To do: In the abstract on thiamin antagonists and cytochrome P-450, which ligand was used to show a qualitative change in cytochrome P-450 from thiamin-deficient rats?

Document segment:

*** Block opens ***

Effects of thiamin antagonists on drug hydroxylation and properties of cytochrome P-450 in the rat

The administration of small amounts of thiamin (0.3 μg day or more, i.p., for 21 days) depressed musomal cytochrome P-450 content and the V max of aniline hydroxylase when compared to values obtained from rats fed a thiamin-deficient diet (approximately 0.1 μg of thiamine/day in basal diet). The concurrent administration of neopyrithiamin (50 μg day , i.p.) eliminated the depressant effect of 10.0 μig of thiamin/ day, but was without significant effect in rats receiving more than 100 μg of thiamin/ day. In contrast, 100 μg of oxythiamin/day had no thiamin-opposing effect on cytochrome P-450 content and only partially counteracted the effects of 1 μg of thiamin/day on aniline hydroxylase activity. These treatments were without significant effect on the K m for this reaction. Using ethyl isocyanide as the ligand, there appears to be a qualitative change induced in the cytochrome P-450 from thiamin-deficient rats. The absorption peak height ratios indicate that cytochrome P 1-450 is increased in a manner analogous to that produced by the administration of 3-methylcholanthrene. This was supported by the fact that aniline binding, as evidenced by increased ΔA max, is enchanced in musomes from thiamin-deficient animals, whereas the hexobarbital spectral shift was unaltered.

*** Block closes ***

Given entries:

*** Block opens ***

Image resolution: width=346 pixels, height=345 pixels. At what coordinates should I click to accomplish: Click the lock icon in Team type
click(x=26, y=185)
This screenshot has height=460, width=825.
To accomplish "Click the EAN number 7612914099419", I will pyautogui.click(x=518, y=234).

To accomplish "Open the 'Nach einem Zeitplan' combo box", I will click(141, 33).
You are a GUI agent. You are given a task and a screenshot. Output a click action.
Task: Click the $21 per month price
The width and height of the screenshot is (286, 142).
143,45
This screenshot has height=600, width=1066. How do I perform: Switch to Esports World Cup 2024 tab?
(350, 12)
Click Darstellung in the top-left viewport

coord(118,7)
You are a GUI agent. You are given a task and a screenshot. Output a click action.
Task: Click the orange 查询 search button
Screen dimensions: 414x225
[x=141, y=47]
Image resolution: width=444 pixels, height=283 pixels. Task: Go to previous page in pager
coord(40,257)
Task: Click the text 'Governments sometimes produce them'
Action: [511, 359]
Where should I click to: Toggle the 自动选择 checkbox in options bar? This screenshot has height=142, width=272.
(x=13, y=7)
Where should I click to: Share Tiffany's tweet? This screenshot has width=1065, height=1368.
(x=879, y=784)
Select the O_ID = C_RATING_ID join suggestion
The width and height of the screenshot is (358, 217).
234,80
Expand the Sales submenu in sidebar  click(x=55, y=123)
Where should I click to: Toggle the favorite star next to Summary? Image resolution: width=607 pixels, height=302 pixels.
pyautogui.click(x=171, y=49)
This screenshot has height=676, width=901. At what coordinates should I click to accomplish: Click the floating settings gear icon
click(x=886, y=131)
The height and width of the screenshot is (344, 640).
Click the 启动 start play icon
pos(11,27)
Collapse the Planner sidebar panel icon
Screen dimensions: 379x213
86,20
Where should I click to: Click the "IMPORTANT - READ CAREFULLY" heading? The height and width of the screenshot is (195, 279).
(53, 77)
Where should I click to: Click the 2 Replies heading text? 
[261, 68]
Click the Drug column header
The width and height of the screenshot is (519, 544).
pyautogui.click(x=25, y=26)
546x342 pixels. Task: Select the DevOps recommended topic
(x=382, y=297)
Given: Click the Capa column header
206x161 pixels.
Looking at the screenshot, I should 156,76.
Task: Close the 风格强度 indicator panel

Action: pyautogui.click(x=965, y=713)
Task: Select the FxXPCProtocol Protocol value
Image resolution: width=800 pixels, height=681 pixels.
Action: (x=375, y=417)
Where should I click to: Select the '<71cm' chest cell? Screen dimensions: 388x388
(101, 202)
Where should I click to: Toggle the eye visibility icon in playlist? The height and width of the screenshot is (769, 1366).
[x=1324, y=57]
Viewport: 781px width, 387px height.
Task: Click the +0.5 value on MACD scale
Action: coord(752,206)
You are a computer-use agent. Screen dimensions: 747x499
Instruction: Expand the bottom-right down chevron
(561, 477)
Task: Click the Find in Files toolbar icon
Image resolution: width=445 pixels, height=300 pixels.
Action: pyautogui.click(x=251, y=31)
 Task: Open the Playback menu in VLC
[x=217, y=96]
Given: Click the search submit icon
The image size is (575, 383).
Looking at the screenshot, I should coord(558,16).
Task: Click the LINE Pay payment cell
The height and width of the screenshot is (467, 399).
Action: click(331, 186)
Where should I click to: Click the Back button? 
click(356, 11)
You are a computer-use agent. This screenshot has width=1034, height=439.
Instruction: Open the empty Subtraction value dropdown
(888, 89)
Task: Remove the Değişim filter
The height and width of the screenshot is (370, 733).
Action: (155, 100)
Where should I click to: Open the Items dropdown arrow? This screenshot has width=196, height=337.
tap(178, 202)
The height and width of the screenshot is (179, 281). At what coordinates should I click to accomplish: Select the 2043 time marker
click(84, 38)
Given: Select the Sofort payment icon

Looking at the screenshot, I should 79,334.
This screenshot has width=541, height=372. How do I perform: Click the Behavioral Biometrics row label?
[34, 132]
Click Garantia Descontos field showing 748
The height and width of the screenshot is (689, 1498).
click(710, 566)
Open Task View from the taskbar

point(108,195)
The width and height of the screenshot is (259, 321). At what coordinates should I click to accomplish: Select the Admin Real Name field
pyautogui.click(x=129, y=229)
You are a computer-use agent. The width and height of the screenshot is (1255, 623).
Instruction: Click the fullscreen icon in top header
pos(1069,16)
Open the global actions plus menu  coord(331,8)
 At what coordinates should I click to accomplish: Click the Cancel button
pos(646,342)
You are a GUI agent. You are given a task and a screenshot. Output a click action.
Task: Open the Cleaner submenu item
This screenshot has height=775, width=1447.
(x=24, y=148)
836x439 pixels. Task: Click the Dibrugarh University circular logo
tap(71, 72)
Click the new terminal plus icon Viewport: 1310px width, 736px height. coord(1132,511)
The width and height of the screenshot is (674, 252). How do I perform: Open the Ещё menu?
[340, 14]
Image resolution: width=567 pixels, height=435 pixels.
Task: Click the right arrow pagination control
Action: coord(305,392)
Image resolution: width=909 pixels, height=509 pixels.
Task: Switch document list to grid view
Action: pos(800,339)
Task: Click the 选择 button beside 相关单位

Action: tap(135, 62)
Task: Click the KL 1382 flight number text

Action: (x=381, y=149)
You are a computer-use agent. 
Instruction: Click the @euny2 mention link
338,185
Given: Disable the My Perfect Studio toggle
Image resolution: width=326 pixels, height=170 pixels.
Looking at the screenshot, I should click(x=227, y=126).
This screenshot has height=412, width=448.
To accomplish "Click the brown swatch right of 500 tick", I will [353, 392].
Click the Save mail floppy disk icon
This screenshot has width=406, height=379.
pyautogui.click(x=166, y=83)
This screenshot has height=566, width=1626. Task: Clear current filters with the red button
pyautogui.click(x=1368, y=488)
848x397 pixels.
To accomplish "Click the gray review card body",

*** Block closes ***

Result for this exercise: Ethyl isocyanide.